Sliding behind the wheel of the obscenely expensive luxury convertible my father had given me as a college graduation gift, I closed the door, revved up
the engine and the air conditioner and shut my eyes for a long moment. I ignored the panicking voice in my head that urged me to call my father. I longed to hear his voice telling me everything was going to be okay. "Mi'ja," he would say, and the whole world would be right again.
But I didn't want to worry him, not with all the work stress he was under at the moment. My mother had her hands full with my niece's upcoming quinceañera. I didn't want to spoil Ally's special day with worries about my heart. She was such a sweet kid, and she was so excited about her birthday and the wild bash my brother Carlos and his wife Vonny had planned for her. If even a whisper of a problem with my heart met the family's ears, everyone would go into full-on coddle mode. I refused to take any attention away from Ally.
Planning to make Coby swear silence about my doctor's visit today, I dropped my cell phone into the cup holder and tossed my purse onto the passenger seat. I shuffled through the playlists on the touchscreen mounted flush with the dashboard and found something upbeat and fun. I was just starting to back out of my space when the tones of a ringing phone interrupted my music.
Glancing at the number displayed on the screen, I didn't recognize it. The Houston area code piqued my interest. I tapped the green button. "Hello?"
"Hi, Hadley."
A thrill of excitement shot right through me at the sound of that deep, slightly raspy voice. I had only heard him speak a few times, but that voice—Oh, God, that voice—it was one I would never forget.
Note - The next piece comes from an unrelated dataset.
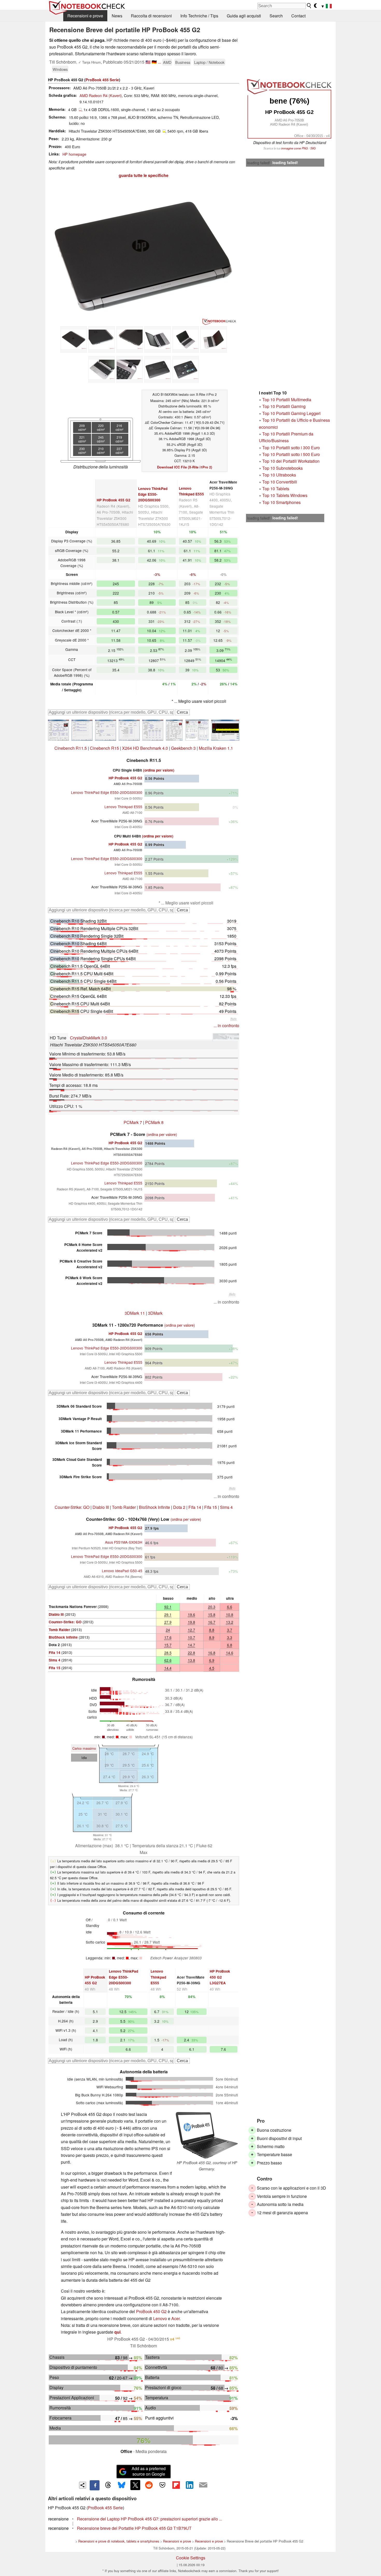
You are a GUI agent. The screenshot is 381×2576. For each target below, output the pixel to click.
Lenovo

"Uh, I'm not sure if you remember me or not, but it's Finn Connolly." He sounded almost nervous. Considering how capable and brave he had proven himself, I was surprised by that.
"Oh, I remember you all right. There aren't many girls who would forget a man who saved them from a sniper by diving through a window."
The memory of that terrible night Mattie, one of my students, and Abby, his older sister, had been targeted by some crazy cartel sniper was still fresh in mind. Five weeks had passed, but I still woke up in a cold sweat when the nightmares came. Even now, I could feel Finn's brawny arms wrapped around me as he swept me up and barreled through the shot-out window. He had curled his body around mind, cradling me and protecting me from the glass shards as we slid across the shiny floor.